La stratégie d'exportation d'armement s'inscrira pleinement dans le cadre de la Charte des Nations unies, qui reconnaît, dans son article 51, à tout Etat membre le droit de la légitime défense, individuelle ou collective. Elle s'appuiera sur l'application de normes internationales interdisant ou réglementant l'usage de certaines armes, tout en luttant contre la prolifération et les trafics illicites. La France continuera de s'impliquer dans l'élaboration de normes internationales rigoureuses, comme les traités visant à interdire certaines armes frappant sans discrimination des populations civiles, le traité sur le commerce des armes, signé le 3 juin 2013 à New York, et les outils internationaux et européens de contrôle des flux de matériels sensibles.
Il sera régulièrement rendu compte des résultats de la stratégie d'exportation au Parlement, par les rapports annuels réalisés à cette fin et le débat devant les commissions parlementaires auxquels ils donnent lieu.

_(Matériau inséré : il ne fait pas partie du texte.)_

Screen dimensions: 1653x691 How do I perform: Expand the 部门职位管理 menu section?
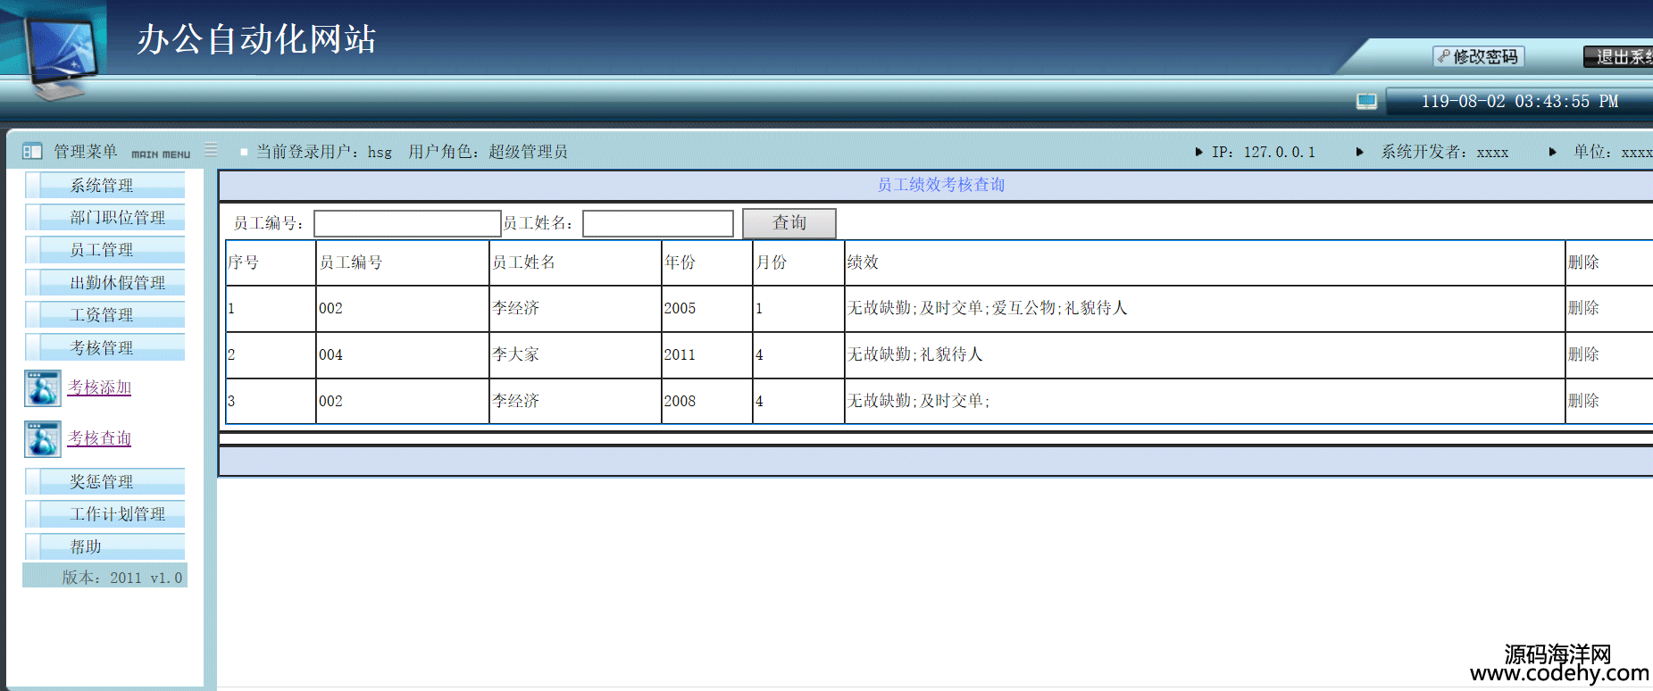click(117, 218)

Conformément aux conclusions du Livre blanc sur la défense et la sécurité nationale, des propositions seront rapidement présentées afin de renforcer les différentes procédures de contrôle des exportations sensibles. Ces propositions pourraient viser à rassembler sous une même autorité nos différents instruments de contrôle des technologies civiles et militaires à usage de défense et de sécurité.
5. Les ressources financières
Le périmètre de la présente loi de programmation porte sur l'ensemble de la mission « Défense », hors contribution au compte d'affectation spéciale « Pensions » et dans la structure de la loi de finances pour 2013 (22).

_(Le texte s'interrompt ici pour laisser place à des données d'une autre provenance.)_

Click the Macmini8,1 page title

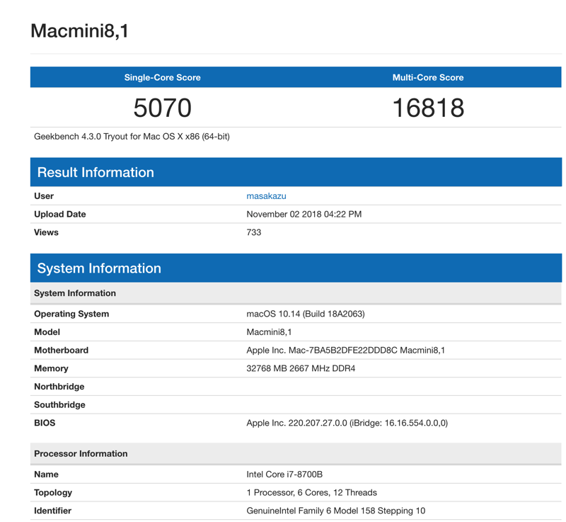coord(79,30)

Le Président de la République a fait le choix du maintien d'un effort de défense significatif, afin de donner à la France les moyens de mettre en œuvre un modèle d'armée ambitieux à l'horizon 2025. Cet effort s'élèvera à 190 milliards d'euros courants (179,25 Md€ 2013) sur la période 2014-2019.
Durant les trois premières années de la programmation, le montant des crédits sera préservé au niveau de la loi de finances initiale pour 2013. Il s'agit d'un effort équilibré, permettant de conjuguer souveraineté stratégique et souveraineté budgétaire.